Work required:
Only a number is required: how many lines of the material contain the string "Given".

Records to use:
======
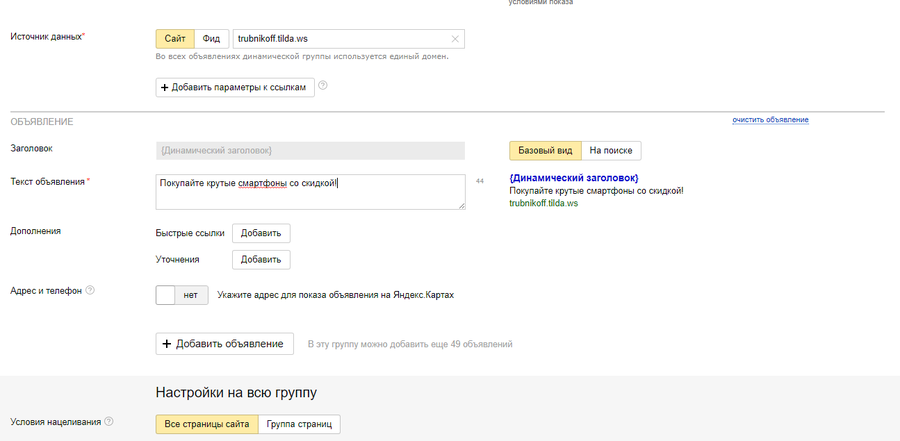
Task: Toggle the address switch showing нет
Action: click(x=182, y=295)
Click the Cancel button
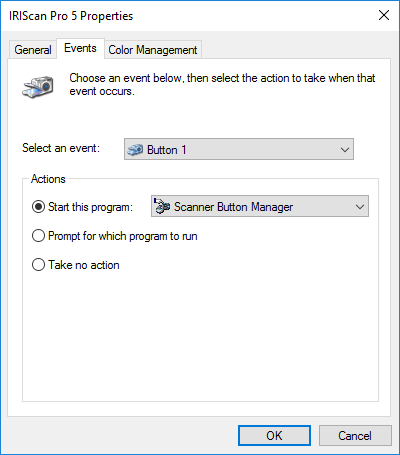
======
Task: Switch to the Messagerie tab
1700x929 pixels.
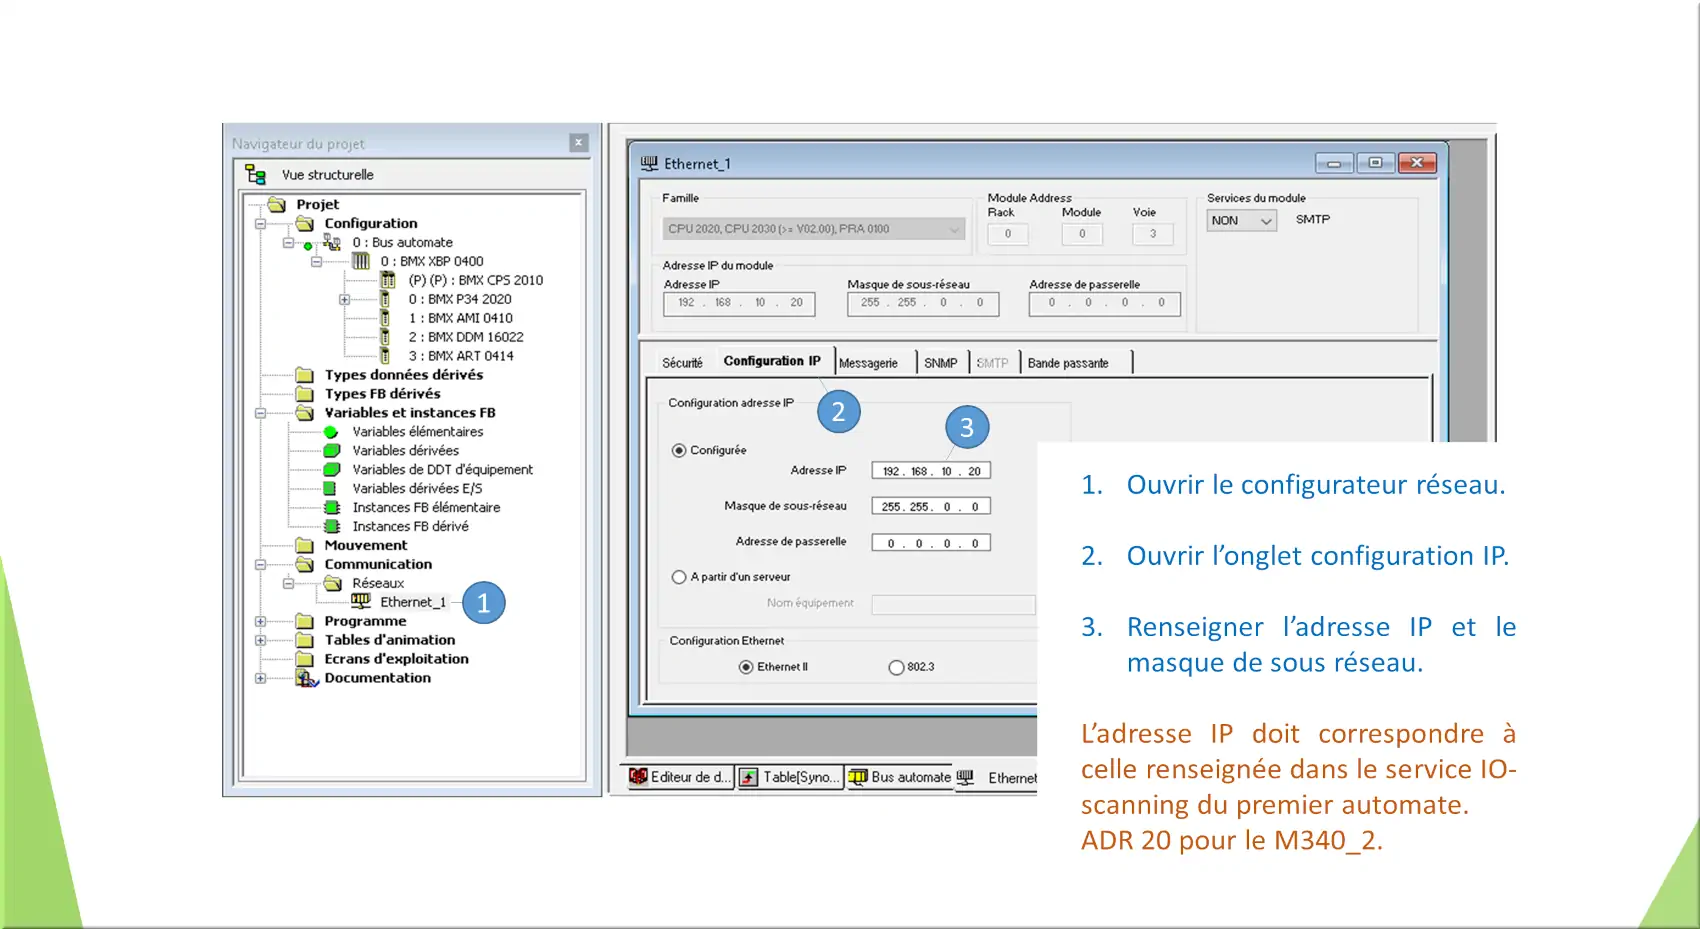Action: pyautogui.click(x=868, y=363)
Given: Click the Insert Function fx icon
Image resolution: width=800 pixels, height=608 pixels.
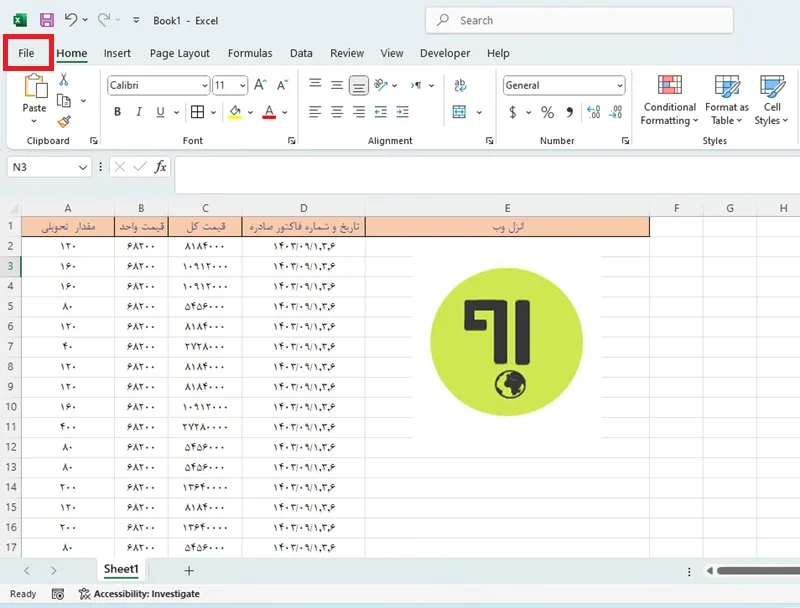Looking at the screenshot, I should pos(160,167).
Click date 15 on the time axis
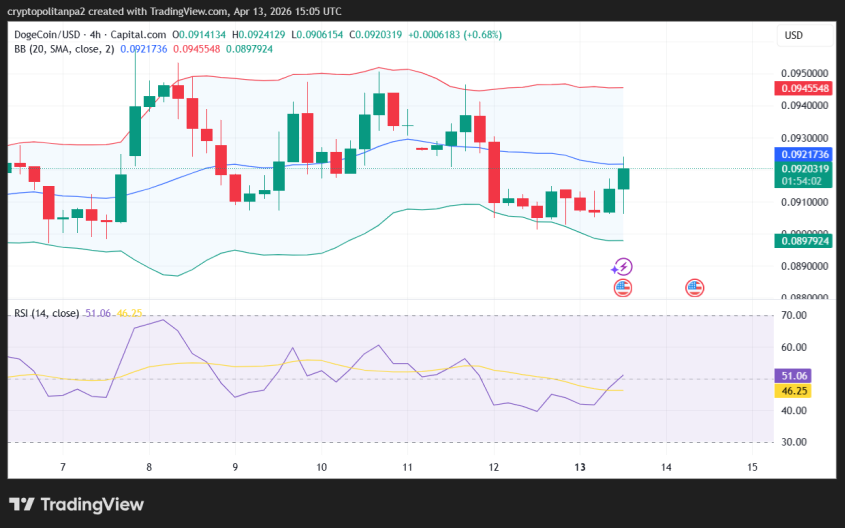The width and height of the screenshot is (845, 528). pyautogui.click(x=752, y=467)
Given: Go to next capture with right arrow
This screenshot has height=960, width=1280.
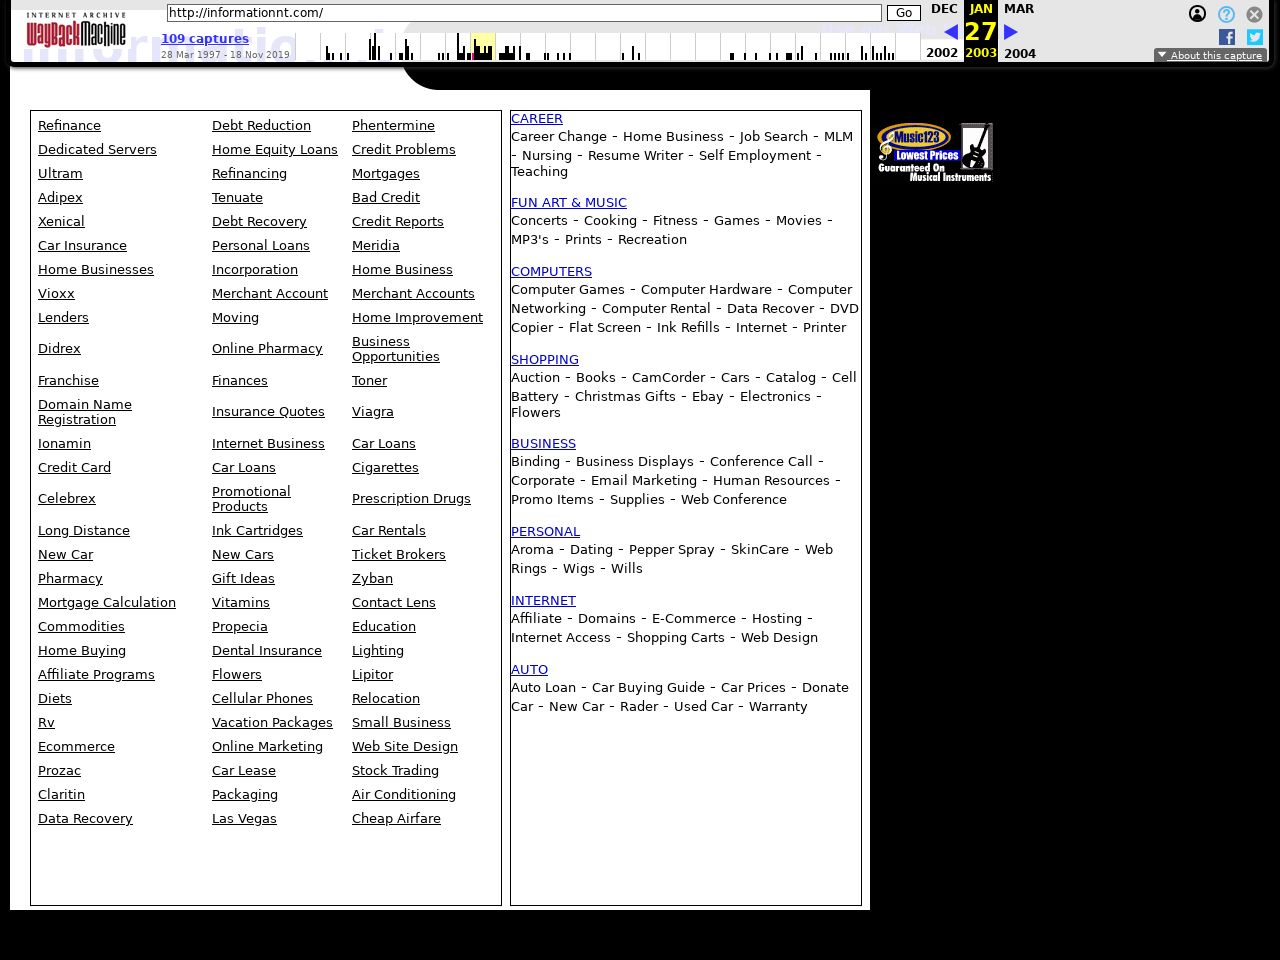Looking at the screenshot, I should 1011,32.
======
Answer for the task:
2